Réparer (avec) l'archive ? Histoires de photographies somalies et de leurs circulations (1890-2016)

par Marian Nur goni

Projet de thèse en Histoire

Sous la direction de Michel Frizot.

Thèses en préparation à Paris, EHESS , dans le cadre de École doctorale de l'École des hautes études en sciences sociales depuis le 07-12-2009 .


  • Résumé

    Cette thèse suit les trajectoires de quelques images choisies, d'abord réalisées sur et puis par des hommes et des femmes somalis de la Corne de l'Afrique depuis la fin du 19ème siècle à nos jours. Supports et vecteurs de la production et diffusion de savoirs anthropologiques au XIXème siècle, notamment dans le cadre d'exhibitions ethnographiques somalies en Europe - dont l'étude propose une reconstruction chronologique à partir de 1890 - ou au cours de missions d'explorations à caractère politico-commercial, ce travail entreprend d’étudier modalités et contextes de production, appréciation et filiation des « images somalies » produites en France dans les milieux savants et populaires. L’étude des circulations et réappropriations de quelques-unes de ces images historiques sur Internet, pour servir des enjeux contemporains, a conduit ensuite à analyser comment, à l’ère numérique, une jeune génération issue de la diaspora somalienne prend aujourd'hui la parole (et questionne ainsi qui peut parler et comment) à travers des projets de blogs/sites et tente ainsi de constituer (réparer ?) une « autre » archive photographique somalie.
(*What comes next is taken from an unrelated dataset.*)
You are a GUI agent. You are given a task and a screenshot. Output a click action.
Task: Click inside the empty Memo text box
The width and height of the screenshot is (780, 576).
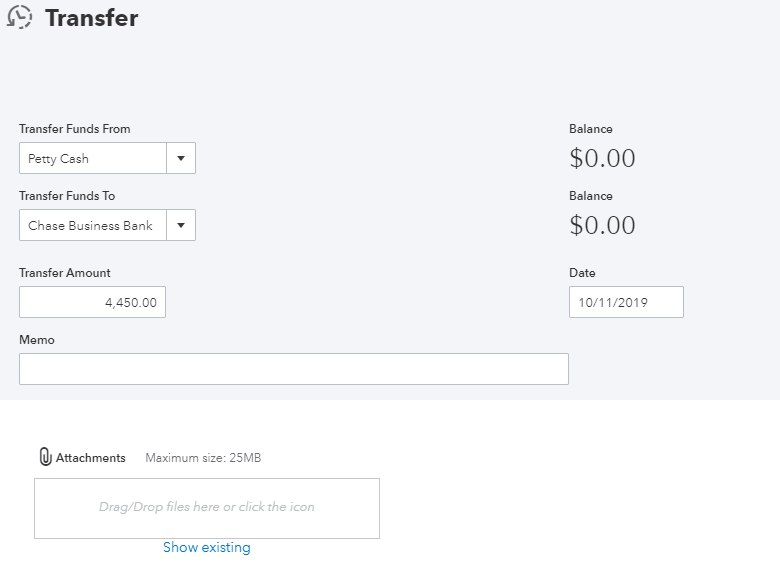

Ce faisant, elle interroge à la fois l’image du pays dans le médias internationaux (image associée, en grande partie, à la famine, au terrorisme islamique, à la piraterie et/ou à l’« État en faillite ») et les modalités de transmission d’autres mémoires, enfouies, de ce pays, dans un contexte de « destruction de l’histoire ». Enfin, la troisième et dernière partie de l’étude s'intéresse brièvement aux pratiques photographiques observées à Djibouti de 2010 à 2012, ici aussi avec une attention particulière à la manière dont les images produites ont été (ou sont aujourd’hui) conservées. Ce travail fait le pari d’une écriture de l’histoire (en cours) qui assume les manques et les vides – point que partagent ici chercheuse et sujets de la recherche - et s’élabore à partir de fragments (matériels tout autant que numériques) en mouvement, en s’efforçant de mettre en relief comment leurs circulations affectent à chaque fois leur compréhension et significations.

  • Titre traduit

    Mending (with) archive? Histories and circulations of Somali photographs (1890-2016)


  • Résumé

    This thesis traces the trajectories of some selected images, first taken of and then by Somali men and women from the Horn of Africa since the late 19th century to the present. Taken during ethnographic exhibitions of Somalis in Europe (of which this work proposes a detailed timeline since 1890) or commercial and political exploration missions to East Africa, these photographs have been both the medium and vector through which a certain knowledge has been produced and circulated concerning these people. This study undertakes, therefore, to examine the modes and contexts of production, consumption and filiation of these "Somali images" in learned societies and popular newspapers in France. The study of the circulation and reappropriation of these historical images today on the Internet to serve contemporary purposes then leads to an analysis of how, in the digital era, a young, Internet-savvy generation from the Somali diaspora is now reclaiming its voice (raising questions about who can speak and how) through new website and blog projects, which attempt to establish (or mend?) an alternative Somali photographic archive. Thus, these projects both question the image of Somalia in the international media (an image associated, to a great extent, with famine, Islamic terrorism, piracy and "failed states") and offer new ways of preserving and transmitting other, often buried, memories of this country and its past before the civil war in the context of a certain "destruction of history". Finally, the third and last part of this study briefly revolves around photographic practices observed in Djibouti during fieldwork from 2010 to 2012, here again with a particular attention to the ways in which images are produced and conserved. This thesis raises the challenge of writing an on-going history that embraces its lacunae and voids – a feature that the researcher and the "subjects" of the research share – based on evolving material and digital fragments, in an attempt to highlight how their circulations profoundly affect their meanings and they ways in which we understand and make sense of them.